Exercise requirements: Retype the records exactly as they appear, from the first line through the line containing "In order to click on current", both ends included.

Raw records:

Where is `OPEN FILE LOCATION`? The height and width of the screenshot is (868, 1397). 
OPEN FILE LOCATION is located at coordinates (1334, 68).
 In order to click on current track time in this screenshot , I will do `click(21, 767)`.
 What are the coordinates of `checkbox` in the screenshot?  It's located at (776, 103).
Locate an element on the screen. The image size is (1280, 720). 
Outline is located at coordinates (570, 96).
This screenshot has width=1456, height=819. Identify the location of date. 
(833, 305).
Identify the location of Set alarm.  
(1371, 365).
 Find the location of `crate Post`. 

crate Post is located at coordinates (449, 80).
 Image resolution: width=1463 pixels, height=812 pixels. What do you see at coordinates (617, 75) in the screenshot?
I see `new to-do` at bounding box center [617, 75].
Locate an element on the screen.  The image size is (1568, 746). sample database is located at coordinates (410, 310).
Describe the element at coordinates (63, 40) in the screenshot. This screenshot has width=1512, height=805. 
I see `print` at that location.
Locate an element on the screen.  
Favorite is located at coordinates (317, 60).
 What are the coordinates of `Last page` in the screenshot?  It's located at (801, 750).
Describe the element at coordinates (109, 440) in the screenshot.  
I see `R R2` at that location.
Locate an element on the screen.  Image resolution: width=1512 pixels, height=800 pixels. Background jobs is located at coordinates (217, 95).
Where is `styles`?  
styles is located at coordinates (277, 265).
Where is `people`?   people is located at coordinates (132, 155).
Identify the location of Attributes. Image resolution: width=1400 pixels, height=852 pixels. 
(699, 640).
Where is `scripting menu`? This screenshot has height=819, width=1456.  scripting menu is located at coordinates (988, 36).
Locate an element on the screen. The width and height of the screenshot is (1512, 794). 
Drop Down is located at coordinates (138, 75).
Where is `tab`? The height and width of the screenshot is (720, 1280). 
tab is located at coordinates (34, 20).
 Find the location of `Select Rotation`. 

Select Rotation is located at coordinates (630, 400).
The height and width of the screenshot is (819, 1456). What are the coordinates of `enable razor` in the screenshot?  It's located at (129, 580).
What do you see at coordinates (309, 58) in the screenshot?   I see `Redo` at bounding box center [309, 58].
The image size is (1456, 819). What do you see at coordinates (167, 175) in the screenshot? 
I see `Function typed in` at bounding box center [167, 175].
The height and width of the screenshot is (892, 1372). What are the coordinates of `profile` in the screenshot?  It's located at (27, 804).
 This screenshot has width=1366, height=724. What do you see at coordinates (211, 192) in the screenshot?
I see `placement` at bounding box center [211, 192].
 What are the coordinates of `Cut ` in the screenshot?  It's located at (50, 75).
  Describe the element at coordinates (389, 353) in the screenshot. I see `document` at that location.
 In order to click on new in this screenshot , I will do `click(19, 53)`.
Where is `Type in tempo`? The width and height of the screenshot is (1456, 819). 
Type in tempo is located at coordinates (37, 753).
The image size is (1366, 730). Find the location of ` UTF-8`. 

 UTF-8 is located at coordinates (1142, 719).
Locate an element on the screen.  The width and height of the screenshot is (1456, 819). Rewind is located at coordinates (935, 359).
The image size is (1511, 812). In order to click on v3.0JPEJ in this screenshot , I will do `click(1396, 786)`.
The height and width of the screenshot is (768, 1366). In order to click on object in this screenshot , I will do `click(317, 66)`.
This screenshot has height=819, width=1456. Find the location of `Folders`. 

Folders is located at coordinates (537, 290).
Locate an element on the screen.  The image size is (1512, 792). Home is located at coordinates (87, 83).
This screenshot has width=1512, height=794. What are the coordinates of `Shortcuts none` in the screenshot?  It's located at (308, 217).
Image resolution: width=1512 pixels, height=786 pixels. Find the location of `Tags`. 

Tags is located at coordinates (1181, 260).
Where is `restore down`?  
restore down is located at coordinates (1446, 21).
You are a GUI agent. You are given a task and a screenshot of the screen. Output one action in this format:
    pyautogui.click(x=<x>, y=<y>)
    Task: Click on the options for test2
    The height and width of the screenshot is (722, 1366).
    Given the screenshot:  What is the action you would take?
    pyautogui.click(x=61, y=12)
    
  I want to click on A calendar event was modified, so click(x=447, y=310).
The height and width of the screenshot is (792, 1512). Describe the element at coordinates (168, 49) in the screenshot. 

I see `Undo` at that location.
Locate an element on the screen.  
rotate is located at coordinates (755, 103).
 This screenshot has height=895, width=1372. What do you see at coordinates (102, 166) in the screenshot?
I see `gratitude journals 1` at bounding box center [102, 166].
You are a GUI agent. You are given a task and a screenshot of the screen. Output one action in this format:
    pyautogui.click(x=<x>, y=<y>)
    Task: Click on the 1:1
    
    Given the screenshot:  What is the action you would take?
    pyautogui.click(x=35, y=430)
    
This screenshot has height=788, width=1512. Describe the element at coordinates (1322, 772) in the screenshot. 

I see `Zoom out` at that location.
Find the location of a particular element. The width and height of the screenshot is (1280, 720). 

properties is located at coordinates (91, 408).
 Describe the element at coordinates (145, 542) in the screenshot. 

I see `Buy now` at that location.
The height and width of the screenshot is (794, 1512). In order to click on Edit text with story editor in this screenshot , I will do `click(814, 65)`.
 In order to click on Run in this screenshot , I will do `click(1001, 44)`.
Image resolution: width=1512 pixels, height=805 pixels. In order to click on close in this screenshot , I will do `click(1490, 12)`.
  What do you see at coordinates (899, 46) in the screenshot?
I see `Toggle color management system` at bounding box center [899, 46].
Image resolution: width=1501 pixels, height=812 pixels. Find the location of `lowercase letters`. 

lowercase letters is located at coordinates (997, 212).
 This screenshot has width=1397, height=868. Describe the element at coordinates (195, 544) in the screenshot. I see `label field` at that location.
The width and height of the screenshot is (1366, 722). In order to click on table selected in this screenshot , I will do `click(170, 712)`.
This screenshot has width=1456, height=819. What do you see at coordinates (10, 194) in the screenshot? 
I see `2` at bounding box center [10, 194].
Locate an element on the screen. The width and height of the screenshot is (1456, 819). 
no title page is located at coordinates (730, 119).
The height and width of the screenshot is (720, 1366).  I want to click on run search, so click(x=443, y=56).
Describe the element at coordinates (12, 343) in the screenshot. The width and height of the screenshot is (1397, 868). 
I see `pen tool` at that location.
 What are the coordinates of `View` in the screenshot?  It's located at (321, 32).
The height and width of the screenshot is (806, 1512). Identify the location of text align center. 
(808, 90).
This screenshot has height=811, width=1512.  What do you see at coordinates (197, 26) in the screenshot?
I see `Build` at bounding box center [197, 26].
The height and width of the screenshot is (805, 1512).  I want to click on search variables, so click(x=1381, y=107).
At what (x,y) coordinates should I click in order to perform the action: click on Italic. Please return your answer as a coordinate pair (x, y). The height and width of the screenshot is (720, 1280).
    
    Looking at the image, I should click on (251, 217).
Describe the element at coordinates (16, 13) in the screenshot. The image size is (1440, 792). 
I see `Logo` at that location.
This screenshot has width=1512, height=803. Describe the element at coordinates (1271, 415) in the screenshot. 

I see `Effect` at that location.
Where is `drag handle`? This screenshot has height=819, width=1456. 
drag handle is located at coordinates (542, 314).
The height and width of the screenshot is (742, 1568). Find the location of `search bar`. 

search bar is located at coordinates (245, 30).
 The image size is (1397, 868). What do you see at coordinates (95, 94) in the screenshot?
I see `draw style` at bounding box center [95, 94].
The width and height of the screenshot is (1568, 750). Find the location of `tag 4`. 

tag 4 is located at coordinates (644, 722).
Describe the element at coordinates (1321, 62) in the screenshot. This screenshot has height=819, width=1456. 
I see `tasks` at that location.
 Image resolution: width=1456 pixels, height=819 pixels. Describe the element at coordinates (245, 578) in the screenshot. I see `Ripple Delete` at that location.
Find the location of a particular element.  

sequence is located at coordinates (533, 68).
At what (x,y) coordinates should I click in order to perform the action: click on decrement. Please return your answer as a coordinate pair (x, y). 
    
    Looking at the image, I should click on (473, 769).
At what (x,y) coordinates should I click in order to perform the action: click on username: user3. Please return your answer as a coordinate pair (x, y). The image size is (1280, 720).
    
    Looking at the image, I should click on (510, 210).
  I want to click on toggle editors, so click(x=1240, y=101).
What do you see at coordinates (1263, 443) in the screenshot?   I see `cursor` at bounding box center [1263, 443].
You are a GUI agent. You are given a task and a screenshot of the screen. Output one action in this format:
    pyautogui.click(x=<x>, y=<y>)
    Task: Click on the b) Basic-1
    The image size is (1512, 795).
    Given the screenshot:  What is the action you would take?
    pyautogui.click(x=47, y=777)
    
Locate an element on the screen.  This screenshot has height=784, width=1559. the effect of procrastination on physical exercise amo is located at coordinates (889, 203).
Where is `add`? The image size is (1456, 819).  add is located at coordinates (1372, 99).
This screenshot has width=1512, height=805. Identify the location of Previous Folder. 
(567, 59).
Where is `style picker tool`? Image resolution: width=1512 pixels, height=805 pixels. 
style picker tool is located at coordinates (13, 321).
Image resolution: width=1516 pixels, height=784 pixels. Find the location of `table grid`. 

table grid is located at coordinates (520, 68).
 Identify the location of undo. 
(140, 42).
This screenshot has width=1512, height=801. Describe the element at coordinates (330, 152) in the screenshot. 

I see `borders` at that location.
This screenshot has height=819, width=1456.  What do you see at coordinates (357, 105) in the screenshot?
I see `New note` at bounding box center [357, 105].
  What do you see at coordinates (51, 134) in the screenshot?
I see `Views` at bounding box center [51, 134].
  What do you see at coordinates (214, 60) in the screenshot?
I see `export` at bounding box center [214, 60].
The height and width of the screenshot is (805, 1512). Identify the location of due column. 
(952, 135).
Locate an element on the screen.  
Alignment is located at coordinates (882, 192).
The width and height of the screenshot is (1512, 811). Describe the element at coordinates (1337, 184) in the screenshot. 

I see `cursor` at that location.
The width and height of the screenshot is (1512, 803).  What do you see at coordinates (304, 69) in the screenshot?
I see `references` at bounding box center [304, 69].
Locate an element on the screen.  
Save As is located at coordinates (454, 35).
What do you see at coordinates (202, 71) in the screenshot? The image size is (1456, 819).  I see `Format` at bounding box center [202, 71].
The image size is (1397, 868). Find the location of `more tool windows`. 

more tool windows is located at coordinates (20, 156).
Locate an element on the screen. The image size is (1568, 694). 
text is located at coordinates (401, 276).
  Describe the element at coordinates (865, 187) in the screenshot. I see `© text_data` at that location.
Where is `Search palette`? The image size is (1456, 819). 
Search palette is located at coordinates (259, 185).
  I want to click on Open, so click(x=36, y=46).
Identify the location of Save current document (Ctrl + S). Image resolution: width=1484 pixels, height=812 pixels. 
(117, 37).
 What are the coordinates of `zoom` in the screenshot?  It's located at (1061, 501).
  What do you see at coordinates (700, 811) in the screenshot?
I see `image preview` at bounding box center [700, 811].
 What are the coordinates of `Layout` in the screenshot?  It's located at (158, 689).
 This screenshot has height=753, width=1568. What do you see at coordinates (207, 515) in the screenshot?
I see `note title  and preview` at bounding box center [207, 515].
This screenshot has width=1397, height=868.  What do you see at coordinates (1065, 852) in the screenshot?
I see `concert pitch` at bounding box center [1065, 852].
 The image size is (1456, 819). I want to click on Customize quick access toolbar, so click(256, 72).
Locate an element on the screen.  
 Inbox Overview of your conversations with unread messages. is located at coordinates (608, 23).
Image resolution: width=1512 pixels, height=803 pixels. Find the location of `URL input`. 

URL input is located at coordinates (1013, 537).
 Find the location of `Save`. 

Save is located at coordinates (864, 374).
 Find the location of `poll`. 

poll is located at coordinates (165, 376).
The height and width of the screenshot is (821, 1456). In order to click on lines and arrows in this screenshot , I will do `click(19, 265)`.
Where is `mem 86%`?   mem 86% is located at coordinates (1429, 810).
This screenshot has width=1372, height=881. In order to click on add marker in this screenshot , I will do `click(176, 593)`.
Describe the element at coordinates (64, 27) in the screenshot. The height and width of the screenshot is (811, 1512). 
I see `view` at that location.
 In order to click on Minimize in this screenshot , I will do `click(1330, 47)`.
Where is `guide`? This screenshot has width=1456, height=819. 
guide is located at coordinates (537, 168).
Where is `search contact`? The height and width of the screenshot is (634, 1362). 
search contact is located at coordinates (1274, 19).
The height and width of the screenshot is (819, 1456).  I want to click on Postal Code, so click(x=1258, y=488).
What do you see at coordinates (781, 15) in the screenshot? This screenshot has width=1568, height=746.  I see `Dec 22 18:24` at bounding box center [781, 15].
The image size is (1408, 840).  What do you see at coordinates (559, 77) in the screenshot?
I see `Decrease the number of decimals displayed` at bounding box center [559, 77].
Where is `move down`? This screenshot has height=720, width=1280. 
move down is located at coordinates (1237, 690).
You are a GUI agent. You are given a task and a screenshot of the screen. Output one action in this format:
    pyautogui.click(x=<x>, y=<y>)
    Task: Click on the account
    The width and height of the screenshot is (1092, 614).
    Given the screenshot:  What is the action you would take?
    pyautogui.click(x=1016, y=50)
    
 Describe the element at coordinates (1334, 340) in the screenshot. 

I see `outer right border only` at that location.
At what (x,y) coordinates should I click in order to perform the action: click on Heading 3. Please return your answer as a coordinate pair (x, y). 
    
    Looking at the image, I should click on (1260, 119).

Written answer:
Where is `OPEN FILE LOCATION`? The height and width of the screenshot is (868, 1397). 
OPEN FILE LOCATION is located at coordinates (1334, 68).
 In order to click on current track time in this screenshot , I will do `click(21, 767)`.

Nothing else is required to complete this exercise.